Machine Learning from Human Preferences
Introduction
Machine learning is increasingly shaping various aspects of our lives, from education and healthcare to scientific discovery. A key challenge in developing trustworthy intelligent systems is ensuring they align with human preferences. Learning from human feedback offers a promising solution to this challenge. This book introduces the foundations and practical applications of machine learning from human preferences. Instead of manually predefining the learning goal, the book presents preference-based learning that incorporates human feedback to guide the learning process, drawing insights from related fields such as economics, psychology, and human-computer interaction. By the end of this book, readers will be equipped with the key concepts and tools needed to design systems that effectively align with human preferences.
The book is intended for researchers, practitioners, and students who are interested in intergrating machine learning with human-centered application. We assume some basic knowledge of probability and statistics, but provides sufficient background and references for the readers to follow the main ideas. The book also provides illustrative program examples and datasets. The field of machine learning from human preference is a vibrant area of research and practice with many open challenges and opportunities, and we hope that this book will inspire readers to further explore and advance this exciting field.
We hope with the present book to both allow more use of human preferences in machine learning, and new data modalities as Artificial Intelligence systems become increasingly important.
Stanford, May 2025, THK
Structure of this book
The book has three parts which introduce fundamental models, present learning paradigms, and discuss assumptions.
Background
We provide background on axioms underlying comparisons in Chapter 1. We discover key modeling assumptions It covers random preference models the Independence of Irrelevant Alternatives (IIA), and types of comparison data (binary rankings, accept-reject, lists). The chapter also discusses the main limitations of IIA based on heterogeneity.
Learning
The second part introduces several approaches to learning from comparisons.
Chapter 2 considers a setting where comparison data is given and studies both maximum likelihood and posterior-based learning of comparison models. It uses case studies from language modeling and robotics. We discuss the challenges in learning multimodal/heterogenous rewards that fail to satisfy IIA.
Chapter 3 considers active data collection of comparisons with the goal of optimal inference on comparison models using Various strategies are explored, including reducing the learner’s variance, exploiting ambiguity and domain knowledge in ranking, with a case study from robotics.
Chapter 4 studies processes where comparisons are used to guide decisions.

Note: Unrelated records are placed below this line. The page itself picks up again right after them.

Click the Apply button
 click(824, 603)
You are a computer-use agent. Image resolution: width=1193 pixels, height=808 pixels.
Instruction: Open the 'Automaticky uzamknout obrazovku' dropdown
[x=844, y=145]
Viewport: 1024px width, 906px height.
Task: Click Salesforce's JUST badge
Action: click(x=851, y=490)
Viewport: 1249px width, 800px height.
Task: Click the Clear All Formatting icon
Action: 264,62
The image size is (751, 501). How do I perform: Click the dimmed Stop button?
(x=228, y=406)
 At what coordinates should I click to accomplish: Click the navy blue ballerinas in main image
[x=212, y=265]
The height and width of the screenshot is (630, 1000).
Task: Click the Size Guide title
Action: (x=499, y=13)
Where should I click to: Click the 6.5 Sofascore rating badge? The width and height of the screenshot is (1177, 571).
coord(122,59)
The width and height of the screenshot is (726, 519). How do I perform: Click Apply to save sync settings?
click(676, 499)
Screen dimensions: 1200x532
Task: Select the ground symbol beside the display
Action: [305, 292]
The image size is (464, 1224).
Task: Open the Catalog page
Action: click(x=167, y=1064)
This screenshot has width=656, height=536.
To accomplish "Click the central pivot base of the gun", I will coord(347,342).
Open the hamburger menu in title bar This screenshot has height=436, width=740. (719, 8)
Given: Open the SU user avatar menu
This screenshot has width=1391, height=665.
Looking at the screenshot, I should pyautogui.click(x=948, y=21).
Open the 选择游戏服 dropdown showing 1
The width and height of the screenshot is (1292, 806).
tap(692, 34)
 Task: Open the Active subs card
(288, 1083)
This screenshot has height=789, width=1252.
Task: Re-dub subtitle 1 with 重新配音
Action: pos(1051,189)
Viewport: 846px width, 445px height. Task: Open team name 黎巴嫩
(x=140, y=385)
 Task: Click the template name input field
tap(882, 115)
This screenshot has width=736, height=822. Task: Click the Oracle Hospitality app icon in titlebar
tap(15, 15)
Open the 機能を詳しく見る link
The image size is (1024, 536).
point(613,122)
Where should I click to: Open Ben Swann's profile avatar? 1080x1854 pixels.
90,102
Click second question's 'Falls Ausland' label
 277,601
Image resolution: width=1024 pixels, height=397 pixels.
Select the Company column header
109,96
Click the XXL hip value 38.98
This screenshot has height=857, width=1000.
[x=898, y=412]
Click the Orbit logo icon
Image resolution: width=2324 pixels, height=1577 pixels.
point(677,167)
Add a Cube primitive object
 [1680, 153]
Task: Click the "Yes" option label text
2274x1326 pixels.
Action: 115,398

We first set up the bandit approach to recommending maximal objects with respect to comparisons, and discuss dueling bandits. We then consider as well as reinforcement learning from human feedback (RLHF) to align language models that decide on which text to generate. We highlight the role of uncertainty quantification and exploration for decision-making.
Chapter 5 considers decision-making in the presence of heterogeneity. We first focus on dealing with heterogeneity to maximize average utility using personalization. We then discuss aggregation mechanisms that are voting-based and decisions that are independent of some some features of the outcome.
Reflection
The final part of the book discusses limitations of comparison data, and opportunities resulting from stated preference data.
Chapter 6 critiques machine learning from comparisons. It takes different disciplinary lenses, from social psychology, philosophy, and critical studies, to highlight where comparisons are limited in the expression of human preferences, and what are alternatives.
Chapter 7 considers models that are broader than comparisons in our model, many of which we can think of as stated preferences. These are models in which value judgments are given in terms of Likert scales or textual descriptions. We propose ways in how such feedback can be merged with comparison data to better express preferences.
How to engage with this book
Threre are three models of reading, and teaching with, this book. Chapter 1 is underlying all of the book, so is part of all of these pathways.
For practitioners and those teaching applied AI content, we recommend a reading of Chapters 1, 2, 4, and 7, which can be used as a sequence in an early graduate course on Machine Learning. It allows to highlight human data sources in an introductory machine learning course.
For people with background in discrete choice, we propose to skim Chapter 1, and study Chapters 2 and 4. These studies allow readers to integrate machine learning in their studies of discrete choice, demand models, and Industrial Organization.
For those with deep background in machine learning, we propose to study chapters 2-4 and 7. These chapters maximize the amount of machine learning covered, and is suitable for a deep learning-based course of machine learning.
For those interested in the methodological and theoretical foundations of machine leraning from comparisons, we recommend a reading of chapters 1, 5, 6, and 7. Chapter 1 and 5 study the underpinnings of revealed preferences and aggregation, chapter 6 critiques these assumptions, and chapter 7 looks at broader ways of eliciting preferences. It is suitable for critical study in a course on Computation and Society.
Prior knowledge
The book assumes knowledge of the fundamentals of statistics, linear algebra and machine learning. Many example code excerpts are written in python
, and make experience in the python
programming language valuable for readers.
Additional Materials
Every chapter has problems for readers and slides for teaching of the material available. They are available on the book’s website.